• Text to read:
_ _ _ _ _

## Introduction to Databases

### Using JSON fields in MySQL

Sources: [here](https://www.sitepoint.com/use-json-data-fields-mysql-databases/) and [here](https://dev.mysql.com/doc/refman/5.7/en/json-search-functions.html)  
JSONPATH sintax reference [here](https://support.smartbear.com/alertsite/docs/monitors/api/endpoint/jsonpath.html)  

The line between SQL and NoSQL databases has become increasingly blurred, with each camp adopting features from the other. MySQL 5.7+ InnoDB databases and PostgreSQL 9.2+ both directly support JSON document types in a single field. In this article, we’ll examine the MySQL 8.0 JSON implementation in more detail.

Just Because You Can Store JSON it doesn’t follow you should. But there are some use cases, especially those tackled by NoSQL databases

Normalization is a technique used to optimize the database structure. The First Normal Form (1NF) rule governs that every column should hold a single value — which is clearly broken by storing multi-value JSON documents.

In [1]:
# load the ipython-sql extension
%load_ext sql

In [2]:
import getpass

password = getpass.getpass()
user = 'root'
database = 'employees'

connection_string = f"mysql+pymysql://{user}:{password}@localhost:3306/{database}"

_ _ _ _ _

Records held in a dataset:
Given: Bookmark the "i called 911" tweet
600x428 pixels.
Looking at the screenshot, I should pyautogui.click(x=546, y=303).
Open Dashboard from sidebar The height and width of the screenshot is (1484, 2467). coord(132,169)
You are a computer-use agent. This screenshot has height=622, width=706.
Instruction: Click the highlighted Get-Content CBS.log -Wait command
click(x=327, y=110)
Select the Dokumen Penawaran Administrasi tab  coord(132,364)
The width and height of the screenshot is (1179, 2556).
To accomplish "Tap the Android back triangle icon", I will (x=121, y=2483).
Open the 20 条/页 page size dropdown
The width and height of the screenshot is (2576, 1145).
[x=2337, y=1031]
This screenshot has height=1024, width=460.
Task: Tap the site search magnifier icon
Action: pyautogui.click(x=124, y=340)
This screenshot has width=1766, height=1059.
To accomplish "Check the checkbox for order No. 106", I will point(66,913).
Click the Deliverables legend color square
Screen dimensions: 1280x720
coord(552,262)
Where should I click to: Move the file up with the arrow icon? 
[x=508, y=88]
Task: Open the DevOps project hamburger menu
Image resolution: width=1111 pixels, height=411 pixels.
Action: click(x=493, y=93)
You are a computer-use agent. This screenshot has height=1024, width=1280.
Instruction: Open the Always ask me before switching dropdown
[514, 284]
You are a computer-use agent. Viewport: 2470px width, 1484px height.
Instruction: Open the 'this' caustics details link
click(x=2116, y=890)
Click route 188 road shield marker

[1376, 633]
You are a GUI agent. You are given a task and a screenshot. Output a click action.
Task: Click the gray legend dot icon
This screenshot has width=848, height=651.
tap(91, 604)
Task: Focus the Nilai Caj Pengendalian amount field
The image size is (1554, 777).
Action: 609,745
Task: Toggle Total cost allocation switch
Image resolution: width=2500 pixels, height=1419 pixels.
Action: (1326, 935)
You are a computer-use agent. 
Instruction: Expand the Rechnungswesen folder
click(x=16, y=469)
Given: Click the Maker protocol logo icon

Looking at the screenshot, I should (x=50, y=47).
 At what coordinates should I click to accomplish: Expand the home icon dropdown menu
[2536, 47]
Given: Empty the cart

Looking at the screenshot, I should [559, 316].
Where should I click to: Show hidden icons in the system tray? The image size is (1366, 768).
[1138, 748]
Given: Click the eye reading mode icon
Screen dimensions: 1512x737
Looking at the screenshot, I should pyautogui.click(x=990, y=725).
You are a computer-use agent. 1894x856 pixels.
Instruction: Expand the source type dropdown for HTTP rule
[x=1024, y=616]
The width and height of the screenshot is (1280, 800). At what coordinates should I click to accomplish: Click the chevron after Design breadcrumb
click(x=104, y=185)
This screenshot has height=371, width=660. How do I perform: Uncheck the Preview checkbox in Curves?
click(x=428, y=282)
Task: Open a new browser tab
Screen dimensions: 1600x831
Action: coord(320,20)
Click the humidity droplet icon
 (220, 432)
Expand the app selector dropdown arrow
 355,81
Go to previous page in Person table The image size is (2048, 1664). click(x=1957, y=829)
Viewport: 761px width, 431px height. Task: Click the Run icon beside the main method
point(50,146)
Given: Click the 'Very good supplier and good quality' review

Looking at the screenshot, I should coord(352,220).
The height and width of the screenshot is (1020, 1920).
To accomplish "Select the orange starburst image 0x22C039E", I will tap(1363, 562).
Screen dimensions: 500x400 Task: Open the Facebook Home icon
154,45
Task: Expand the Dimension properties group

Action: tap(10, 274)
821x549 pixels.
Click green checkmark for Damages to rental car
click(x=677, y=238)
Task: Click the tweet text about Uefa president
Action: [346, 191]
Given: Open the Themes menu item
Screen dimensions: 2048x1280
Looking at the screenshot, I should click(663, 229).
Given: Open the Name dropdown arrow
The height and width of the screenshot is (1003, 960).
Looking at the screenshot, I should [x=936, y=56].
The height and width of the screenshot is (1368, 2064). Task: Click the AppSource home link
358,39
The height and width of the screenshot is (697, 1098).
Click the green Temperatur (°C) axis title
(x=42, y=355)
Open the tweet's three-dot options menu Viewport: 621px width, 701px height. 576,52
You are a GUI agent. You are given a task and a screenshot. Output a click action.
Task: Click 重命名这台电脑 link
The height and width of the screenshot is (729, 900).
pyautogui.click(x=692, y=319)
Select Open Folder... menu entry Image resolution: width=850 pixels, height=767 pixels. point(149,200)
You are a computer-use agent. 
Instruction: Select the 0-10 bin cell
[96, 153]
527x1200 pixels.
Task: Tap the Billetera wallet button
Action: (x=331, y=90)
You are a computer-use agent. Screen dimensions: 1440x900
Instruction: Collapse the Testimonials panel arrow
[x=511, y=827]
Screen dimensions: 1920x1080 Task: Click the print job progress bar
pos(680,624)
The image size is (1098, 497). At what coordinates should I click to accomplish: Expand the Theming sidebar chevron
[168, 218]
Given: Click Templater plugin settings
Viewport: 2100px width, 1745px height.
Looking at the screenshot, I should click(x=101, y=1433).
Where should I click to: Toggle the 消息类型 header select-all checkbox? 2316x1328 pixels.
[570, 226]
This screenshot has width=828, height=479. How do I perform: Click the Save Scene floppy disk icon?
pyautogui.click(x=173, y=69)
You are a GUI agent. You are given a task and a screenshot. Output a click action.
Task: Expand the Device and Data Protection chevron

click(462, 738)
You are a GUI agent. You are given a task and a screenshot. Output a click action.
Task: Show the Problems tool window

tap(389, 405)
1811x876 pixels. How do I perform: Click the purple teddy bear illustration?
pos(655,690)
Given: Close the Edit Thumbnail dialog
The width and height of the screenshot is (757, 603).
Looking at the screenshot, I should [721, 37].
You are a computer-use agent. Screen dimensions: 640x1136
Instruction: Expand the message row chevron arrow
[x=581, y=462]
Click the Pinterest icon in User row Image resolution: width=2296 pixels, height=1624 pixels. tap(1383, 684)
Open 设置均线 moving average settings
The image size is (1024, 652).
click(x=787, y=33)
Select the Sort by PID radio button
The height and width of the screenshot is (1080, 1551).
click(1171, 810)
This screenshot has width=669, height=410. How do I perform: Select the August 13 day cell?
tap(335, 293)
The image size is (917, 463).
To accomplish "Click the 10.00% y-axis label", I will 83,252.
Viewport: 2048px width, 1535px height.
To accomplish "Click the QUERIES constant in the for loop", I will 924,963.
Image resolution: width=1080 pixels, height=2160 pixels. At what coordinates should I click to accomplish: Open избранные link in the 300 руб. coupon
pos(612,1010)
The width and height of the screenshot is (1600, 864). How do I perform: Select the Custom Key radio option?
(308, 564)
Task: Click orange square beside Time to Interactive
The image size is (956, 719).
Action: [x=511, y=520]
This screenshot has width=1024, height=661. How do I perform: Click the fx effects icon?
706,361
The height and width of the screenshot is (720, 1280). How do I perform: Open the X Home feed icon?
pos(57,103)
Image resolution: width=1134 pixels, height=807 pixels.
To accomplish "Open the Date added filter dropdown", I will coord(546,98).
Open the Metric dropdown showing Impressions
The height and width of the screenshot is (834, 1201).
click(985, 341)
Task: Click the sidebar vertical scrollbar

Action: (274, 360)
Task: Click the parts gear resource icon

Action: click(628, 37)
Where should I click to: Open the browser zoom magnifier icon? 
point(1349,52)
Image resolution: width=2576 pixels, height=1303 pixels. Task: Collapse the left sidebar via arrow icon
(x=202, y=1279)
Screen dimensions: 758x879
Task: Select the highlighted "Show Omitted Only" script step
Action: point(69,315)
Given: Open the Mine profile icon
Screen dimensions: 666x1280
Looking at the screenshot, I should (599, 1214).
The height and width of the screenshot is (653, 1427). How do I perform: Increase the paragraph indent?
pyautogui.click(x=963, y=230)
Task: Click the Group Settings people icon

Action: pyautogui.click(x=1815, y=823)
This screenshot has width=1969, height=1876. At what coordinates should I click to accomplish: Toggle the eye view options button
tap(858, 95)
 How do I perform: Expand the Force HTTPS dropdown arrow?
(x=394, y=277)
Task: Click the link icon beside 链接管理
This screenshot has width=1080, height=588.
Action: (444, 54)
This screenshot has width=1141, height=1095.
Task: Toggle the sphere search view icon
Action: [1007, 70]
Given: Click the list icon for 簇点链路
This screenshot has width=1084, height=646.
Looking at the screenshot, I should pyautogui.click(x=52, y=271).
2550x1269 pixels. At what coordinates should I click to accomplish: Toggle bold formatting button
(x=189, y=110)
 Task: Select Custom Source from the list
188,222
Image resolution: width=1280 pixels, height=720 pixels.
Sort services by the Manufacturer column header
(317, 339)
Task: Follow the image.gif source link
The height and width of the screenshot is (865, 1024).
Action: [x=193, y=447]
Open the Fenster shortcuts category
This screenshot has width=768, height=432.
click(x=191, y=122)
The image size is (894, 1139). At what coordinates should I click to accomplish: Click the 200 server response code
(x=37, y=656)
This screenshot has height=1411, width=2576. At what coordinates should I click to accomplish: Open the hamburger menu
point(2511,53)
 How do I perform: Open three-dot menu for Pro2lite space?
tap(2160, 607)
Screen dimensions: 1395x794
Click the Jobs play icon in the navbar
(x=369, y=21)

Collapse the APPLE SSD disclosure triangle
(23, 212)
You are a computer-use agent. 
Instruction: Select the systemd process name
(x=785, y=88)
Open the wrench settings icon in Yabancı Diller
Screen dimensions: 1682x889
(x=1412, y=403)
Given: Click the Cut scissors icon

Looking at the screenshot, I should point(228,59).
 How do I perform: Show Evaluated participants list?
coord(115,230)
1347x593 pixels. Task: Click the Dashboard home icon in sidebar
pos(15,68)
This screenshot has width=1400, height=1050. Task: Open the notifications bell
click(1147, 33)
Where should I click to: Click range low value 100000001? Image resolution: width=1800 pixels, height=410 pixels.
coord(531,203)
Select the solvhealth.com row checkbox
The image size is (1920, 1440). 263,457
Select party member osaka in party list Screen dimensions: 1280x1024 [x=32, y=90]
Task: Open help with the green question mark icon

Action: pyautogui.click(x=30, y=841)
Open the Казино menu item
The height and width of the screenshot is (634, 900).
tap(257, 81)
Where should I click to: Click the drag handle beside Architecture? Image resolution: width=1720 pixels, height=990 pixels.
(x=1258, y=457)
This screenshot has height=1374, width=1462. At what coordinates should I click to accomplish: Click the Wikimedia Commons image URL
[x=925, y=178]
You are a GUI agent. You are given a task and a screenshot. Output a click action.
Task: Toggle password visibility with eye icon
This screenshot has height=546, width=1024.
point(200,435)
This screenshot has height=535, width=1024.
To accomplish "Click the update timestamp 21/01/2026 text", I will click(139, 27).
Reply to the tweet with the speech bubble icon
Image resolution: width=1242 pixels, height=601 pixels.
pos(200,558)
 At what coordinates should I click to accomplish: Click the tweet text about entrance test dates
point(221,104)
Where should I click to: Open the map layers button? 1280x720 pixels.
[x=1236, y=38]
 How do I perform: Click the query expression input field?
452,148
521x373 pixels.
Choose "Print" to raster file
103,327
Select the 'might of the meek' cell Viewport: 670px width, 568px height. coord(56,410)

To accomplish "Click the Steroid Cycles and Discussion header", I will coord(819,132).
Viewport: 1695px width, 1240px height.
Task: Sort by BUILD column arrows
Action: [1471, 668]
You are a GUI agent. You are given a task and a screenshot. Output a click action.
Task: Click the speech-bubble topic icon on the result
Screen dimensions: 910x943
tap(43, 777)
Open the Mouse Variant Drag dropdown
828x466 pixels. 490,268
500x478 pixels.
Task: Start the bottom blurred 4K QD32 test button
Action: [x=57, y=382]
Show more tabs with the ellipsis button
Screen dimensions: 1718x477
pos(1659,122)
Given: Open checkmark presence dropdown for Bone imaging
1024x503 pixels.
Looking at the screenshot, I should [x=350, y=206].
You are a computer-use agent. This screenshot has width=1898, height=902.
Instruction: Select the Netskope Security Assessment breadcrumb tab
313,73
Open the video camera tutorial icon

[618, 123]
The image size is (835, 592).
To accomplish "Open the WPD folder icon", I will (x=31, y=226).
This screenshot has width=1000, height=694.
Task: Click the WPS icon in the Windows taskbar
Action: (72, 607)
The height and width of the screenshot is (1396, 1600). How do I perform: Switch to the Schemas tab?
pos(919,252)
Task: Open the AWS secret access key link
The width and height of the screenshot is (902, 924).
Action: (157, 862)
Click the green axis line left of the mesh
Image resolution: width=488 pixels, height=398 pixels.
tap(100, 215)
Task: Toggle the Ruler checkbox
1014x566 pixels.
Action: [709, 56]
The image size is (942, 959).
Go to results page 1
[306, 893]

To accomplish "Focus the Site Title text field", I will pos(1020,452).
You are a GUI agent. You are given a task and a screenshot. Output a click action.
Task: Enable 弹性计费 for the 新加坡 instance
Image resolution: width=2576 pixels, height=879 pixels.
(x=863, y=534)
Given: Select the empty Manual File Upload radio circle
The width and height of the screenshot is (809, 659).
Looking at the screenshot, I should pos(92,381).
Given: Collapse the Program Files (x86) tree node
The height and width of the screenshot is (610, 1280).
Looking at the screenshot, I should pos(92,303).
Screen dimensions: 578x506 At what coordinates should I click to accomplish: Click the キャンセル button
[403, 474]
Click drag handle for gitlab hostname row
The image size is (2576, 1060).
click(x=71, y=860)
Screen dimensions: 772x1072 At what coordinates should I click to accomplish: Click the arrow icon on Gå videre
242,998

_ _ _ _ _

• Tasks for this exercise:
1) Translate this sentence from the page on JSON fields in MySQL into Spanish: "Normalization is a technique used to optimize the database structure."
2) Output the part of the page on JSON fields in MySQL that opens with the words containing "The line between" and closes with "in more detail.".

• Solved tasks:
1) La normalización es una técnica utilizada para optimizar la estructura de la base de datos.

2)
The line between SQL and NoSQL databases has become increasingly blurred, with each camp adopting features from the other. MySQL 5.7+ InnoDB databases and PostgreSQL 9.2+ both directly support JSON document types in a single field. In this article, we’ll examine the MySQL 8.0 JSON implementation in more detail.